Shepherdess Walk – conservation test case

Just before Christmas I went to meet a landscape architect I collaborate with at his office just off of Old Street roundabout, in London.

On the way I suddenly realised that I was on Shepherdess Walk.

I seem to remember that this was the scene of a conservation battle in the early 1970s, with the Town Planners wanting to demolish the whole area and replace the Georgian Terraces with monolithic blocks, but others saw the potential and greater benefits of renovating and restoring the, by then, derelict terraces. Eventually, after a great deal of effort the conservationists won.

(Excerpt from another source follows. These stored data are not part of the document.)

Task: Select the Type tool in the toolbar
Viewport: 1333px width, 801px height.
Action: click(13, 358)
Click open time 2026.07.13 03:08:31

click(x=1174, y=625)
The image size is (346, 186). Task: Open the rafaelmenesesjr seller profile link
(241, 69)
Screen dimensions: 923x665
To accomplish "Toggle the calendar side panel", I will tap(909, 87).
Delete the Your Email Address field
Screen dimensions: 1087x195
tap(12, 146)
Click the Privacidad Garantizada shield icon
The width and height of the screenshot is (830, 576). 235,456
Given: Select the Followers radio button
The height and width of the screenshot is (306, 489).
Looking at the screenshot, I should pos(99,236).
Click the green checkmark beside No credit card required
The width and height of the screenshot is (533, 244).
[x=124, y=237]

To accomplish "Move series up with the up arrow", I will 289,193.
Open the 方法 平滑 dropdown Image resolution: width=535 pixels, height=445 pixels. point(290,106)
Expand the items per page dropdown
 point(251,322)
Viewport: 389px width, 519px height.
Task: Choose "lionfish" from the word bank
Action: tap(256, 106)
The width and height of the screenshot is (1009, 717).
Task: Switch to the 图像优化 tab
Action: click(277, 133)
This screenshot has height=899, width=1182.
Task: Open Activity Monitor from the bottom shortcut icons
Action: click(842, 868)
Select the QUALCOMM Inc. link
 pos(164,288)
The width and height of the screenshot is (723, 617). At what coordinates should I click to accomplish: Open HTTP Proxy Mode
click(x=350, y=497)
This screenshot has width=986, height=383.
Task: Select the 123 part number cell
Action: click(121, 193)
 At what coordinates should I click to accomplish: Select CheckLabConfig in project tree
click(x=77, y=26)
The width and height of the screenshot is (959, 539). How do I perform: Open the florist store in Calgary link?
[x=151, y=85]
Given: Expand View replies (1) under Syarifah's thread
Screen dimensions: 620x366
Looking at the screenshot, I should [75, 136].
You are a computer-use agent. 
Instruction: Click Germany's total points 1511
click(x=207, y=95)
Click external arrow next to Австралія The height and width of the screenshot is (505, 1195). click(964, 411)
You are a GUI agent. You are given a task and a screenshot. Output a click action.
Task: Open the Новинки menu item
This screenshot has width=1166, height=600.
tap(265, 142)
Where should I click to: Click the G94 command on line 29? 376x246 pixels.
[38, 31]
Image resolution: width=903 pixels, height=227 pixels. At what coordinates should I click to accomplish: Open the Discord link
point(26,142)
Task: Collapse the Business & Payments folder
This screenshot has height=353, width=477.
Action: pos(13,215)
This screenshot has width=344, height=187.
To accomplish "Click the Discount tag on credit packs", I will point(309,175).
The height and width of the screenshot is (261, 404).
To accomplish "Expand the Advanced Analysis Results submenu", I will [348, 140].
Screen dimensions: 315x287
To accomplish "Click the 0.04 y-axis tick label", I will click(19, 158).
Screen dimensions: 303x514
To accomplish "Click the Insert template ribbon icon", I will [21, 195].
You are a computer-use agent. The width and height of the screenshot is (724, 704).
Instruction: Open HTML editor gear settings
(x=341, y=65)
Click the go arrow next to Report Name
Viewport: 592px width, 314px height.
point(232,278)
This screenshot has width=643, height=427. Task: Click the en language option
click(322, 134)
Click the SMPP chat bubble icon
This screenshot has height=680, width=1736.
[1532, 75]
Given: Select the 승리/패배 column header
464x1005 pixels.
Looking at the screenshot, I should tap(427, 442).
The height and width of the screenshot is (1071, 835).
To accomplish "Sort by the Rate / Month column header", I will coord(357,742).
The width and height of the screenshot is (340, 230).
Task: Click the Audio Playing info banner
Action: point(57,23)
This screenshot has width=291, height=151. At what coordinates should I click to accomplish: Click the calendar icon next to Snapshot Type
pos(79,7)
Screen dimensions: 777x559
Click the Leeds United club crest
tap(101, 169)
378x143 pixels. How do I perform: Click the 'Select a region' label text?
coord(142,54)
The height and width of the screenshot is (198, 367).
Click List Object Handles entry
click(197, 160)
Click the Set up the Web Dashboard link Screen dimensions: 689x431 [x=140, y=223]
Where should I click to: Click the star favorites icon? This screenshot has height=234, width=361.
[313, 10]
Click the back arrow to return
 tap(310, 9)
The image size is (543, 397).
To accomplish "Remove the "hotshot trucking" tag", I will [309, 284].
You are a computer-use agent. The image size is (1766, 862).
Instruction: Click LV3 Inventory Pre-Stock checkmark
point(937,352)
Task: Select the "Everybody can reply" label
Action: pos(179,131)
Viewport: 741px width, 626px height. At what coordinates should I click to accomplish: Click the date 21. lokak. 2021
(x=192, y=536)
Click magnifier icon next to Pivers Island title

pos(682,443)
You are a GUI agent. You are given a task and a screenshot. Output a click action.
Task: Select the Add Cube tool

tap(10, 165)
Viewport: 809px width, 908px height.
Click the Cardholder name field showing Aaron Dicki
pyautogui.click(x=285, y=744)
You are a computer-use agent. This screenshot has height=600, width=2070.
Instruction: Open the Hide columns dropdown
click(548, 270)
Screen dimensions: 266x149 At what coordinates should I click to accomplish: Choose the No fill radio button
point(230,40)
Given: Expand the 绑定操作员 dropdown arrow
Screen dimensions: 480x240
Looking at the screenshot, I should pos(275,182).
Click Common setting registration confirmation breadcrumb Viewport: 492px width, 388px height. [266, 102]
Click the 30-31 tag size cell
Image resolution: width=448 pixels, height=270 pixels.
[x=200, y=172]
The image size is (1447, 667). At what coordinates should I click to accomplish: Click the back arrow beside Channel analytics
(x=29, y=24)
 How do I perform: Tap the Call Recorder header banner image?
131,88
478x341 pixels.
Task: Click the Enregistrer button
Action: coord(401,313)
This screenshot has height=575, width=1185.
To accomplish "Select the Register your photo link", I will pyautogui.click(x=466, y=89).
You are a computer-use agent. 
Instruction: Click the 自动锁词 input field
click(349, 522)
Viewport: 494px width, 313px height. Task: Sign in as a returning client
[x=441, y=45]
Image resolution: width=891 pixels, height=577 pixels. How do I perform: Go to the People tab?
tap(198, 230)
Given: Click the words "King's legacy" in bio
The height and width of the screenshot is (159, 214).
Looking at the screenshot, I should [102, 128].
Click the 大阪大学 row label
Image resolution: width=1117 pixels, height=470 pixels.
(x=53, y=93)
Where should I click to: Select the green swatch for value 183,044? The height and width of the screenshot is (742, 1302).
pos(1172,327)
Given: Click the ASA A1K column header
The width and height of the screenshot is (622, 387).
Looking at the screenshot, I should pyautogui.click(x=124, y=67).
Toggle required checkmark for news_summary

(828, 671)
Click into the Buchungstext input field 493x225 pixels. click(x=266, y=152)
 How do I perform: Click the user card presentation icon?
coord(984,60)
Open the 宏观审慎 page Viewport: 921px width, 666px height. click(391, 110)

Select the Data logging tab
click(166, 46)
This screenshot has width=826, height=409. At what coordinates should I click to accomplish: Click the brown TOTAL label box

I was trying to recall if this was part of the ‘Community Architecture’ movement, but can’t remember in which of my books I read about this cause celebre, and was most surprised that when Googled nothing came up.

Anyway, I mention it because it appears that we have returned to the 1970s in the development of London, with the East End Preservation Society recently being set up to fight against the fine grain of the East End of London, and the area surrounding and on the edge of the City of London, being swept away, along with its older buildings and being replaced with mega structures and out-of-scale redevelopment.  It looks like redevelopment is replacing regeneration to an even greater extent than usual, and that we have to fight all over again the battles of the 1970s such as went on to ‘save’ Covent Garden, and Spitalfields.